I haven't heard of anyone having probs with the strength of the trasfer case, just the end seal on it.
 
I think the reference is to the brass seal plug in the yoke, which is the root cause of the transfer case recall.

The 23-spline transfer case is a beast; the body is cast iron (vs. the 22-spline which is Aluminium) and unlikely to be the weak link in your driveline.

As long as you keep it lubricated and check the bearings occasionally, I think you'll have more cause for concern elsewhere.
 
I am putting a 4 pinion t-case in mine. Chris Tapp has one made for his car. It puts the strain on 4 pinions instead of 2 like the 23 spline.
 
Big Boost - where can I find a 4 pinion transfercase for a 2g. Obviously you know, you have a 2g also. hook it up with details. PM me if you like.

MJ
 
stock transfer case will likely never fail from the power you'll be making.....
 
What kind of HP will the stock Xcase hold
I'm shooting for 500 at least
gonna have to get a tranny first, I know that. How bout the rear end? 2g comes with 4 bolt or what? I've hear the drivetrain is stronger, but the 7bolt crank fux it all up. I caught hte CW and haven't recovered yet.

MJ
 
Originally posted by 4wheelsNmotion
What kind of HP will the stock Xcase hold
I'm shooting for 500 at least
gonna have to get a tranny first, I know that. How bout the rear end? 2g comes with 4 bolt or what? I've hear the drivetrain is stronger, but the 7bolt crank fux it all up. I caught hte CW and haven't recovered yet.

MJ


Many people have put 600+ hp the the wheels with the stock transfer case..As for the 4 bolt rear (92-99) it's quite robust, the axles are the weak point....
 
Driver's side axels from what I hear ar ethe ones that usually go first. My luck I'll buy up a couple of driver's side axels and a passenger side will break. Thanx for the input guys. Keep it coming. Anything else you guys can thing of that I might have trouble with in a 500hp GSX?

MJ
 
Originally posted by BigBoost'98
I am putting a 4 pinion t-case in mine. Chris Tapp has one made for his car. It puts the strain on 4 pinions instead of 2 like the 23 spline.

You guys are talking about two different things. The 4-pinions you are referring to are in the center differential, which is in the transmission. Stock uses two pinions and speed designs offers a modified unit they have machined to accept 4-pinions for higher load capacity. The 23/22 spline is the transfer case differences you are speaking of.

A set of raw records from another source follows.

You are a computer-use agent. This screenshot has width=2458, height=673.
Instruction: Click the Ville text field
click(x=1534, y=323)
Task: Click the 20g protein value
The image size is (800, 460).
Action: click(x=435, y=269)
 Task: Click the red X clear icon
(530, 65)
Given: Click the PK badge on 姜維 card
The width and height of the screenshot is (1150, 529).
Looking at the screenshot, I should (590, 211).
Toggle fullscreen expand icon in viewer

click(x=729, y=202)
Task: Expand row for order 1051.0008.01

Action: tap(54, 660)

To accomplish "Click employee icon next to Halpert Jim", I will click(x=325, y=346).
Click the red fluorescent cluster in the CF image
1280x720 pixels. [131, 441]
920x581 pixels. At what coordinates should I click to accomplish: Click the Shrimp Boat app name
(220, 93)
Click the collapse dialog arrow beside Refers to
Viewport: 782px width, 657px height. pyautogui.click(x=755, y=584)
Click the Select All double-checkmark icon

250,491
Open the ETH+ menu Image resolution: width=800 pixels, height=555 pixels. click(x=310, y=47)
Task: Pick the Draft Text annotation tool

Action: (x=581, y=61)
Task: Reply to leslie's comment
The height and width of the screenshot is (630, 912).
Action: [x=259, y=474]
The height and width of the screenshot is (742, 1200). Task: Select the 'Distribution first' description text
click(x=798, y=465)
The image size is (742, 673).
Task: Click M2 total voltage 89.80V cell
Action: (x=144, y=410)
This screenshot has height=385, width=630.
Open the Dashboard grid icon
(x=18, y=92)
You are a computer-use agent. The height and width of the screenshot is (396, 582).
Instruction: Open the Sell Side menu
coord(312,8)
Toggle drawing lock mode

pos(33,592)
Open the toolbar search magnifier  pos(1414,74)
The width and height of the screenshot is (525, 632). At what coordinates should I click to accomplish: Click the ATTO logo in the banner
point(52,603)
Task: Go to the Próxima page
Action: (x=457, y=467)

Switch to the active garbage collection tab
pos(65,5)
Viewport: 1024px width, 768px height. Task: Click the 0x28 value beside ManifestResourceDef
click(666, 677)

I have not heard too many people having problems with x-fer cases. The previous poster was correct about the brass plug though. To "FIX" a leaking transfer case, the dealership MUST replace the yoke on the front of the driveshaft, since that is what is actually leaking. VERY FEW dealerships know this.
 
Hey dudes. Are drieve axels interchangeable from side to side? Can 1g drive axels work in a 2g? Which is said to be stronger, 1g or 2g?

MJ
 
Hey just a thought, but before you go out and buy all thses extra parts and spend all this money... you shoudl see if you can actually make a 500whp car....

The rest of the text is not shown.